According to the Kahr manual, Kahr says NOT to chamber the first round by pulling the slide back and releasing. They say to push down on the slide stop after racking the slide to the rear to chamber the first round. I'm no Kahr expert, but apparently Kahr does not believe this is an issue.


----------



## fidalgoman (Mar 17, 2009)

When someone says concealed I always think covert, because in reality that's what it means to me. For that the PM9 is an excellent choice and reasonable firepower. Yes I carry a Glock when I can but since I'm usually in an NPE and only occasionally have a cover garment I have to settle for something smaller.


----------



## caleb01 (Feb 14, 2010)

After much deliberation, I finally decided to buy a Kahr PM9. I fired it for the first time today and I have to be honest, the results were not as spectacular as I expected. 

First of all, incredibly compact and light weight. I can easily fit it in my pocket fairly comfortably; and if I were to carry concealed, pocket carry would definitely be a viable option.

Secondly, recoil. The gun requires much more practice to control its recoil, but I'm sure that can be said about most sub compact pistols. However, for anyone who's yet to fire one, be in for a shock. It's a world of difference compared to my HK45 . . . as expected. I don't expect the PM9 to fire as smoothly as my HK, but I can't overstate the vast difference between the two.

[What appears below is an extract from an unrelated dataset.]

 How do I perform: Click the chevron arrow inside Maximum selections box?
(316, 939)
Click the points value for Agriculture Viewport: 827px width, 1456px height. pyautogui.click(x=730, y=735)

Thirdly, the trigger pull is much longer than what I'm accustomed to with my HK, which is unfortunate considering how smooth it is. It really is smooth with very little resistance, but just enough. However, having fired it for the first time and being accustomed to a very different handgun, it too comes as a surprise. After 200 rounds, I finally got used to it, so I wouldn't say it's a detriment to the gun's design, but as a matter of preference, I'd appreciate a shorter pull. If anyone knows of a modified trigger for the PM9 with a shorter pull, I'd really appreciate it.

Overall, I'm beginning to have my doubts about the purchase without having fired the Glock 26 first. I don't think the Kahr is a bad design, but I do think I was hasty in buying it without having compared it to other sub compacts first. For anyone interested in buying the gun, please test out other guns in its class before doing so. And having first done so and still narrowing your decision down to the Kahr, you'll have no regrets. I love the gun's size, but learning to master it will not be as easy as it has been with my HK45, not that it's a fair comparison, it's just my first impression.

Lastly, there's been concern about the gun's ability to chamber ammo when its mag is fully loaded. I went through 200 rounds of Blazer Brass, not particularly know for being the cleanest, and had no malfunctions. I'll continue keep an eye out for any future problems, but as for now, the gun has been without.


----------



## Glenn-SC (Sep 6, 2009)

caleb01 said:


> For anyone interested in buying the gun, please test out other guns in its class before doing so.


You should do this with ANY gun before you buy.

The Kahr trigger is the nature of the Double Action, and can be expected on any SA/DA gun on the first round and every DAO gun on every round.
One of my Beretta Cougars is DAO and the Kahr trigger feels pretty much the same.


----------



## Steve S (Aug 12, 2009)

I own a PM9 and a Glock 26. Yes the Glock is a great weapon but a pain in the ass to carry and conceal. After a few trips to the range I was just as accurate with the PM9 as I am with the 26. I have gotten use to the trigger and have no issues with it. 
Before I purchased the PM9 I went to a range that rented one first. Hang in there, its a great weapon.


----------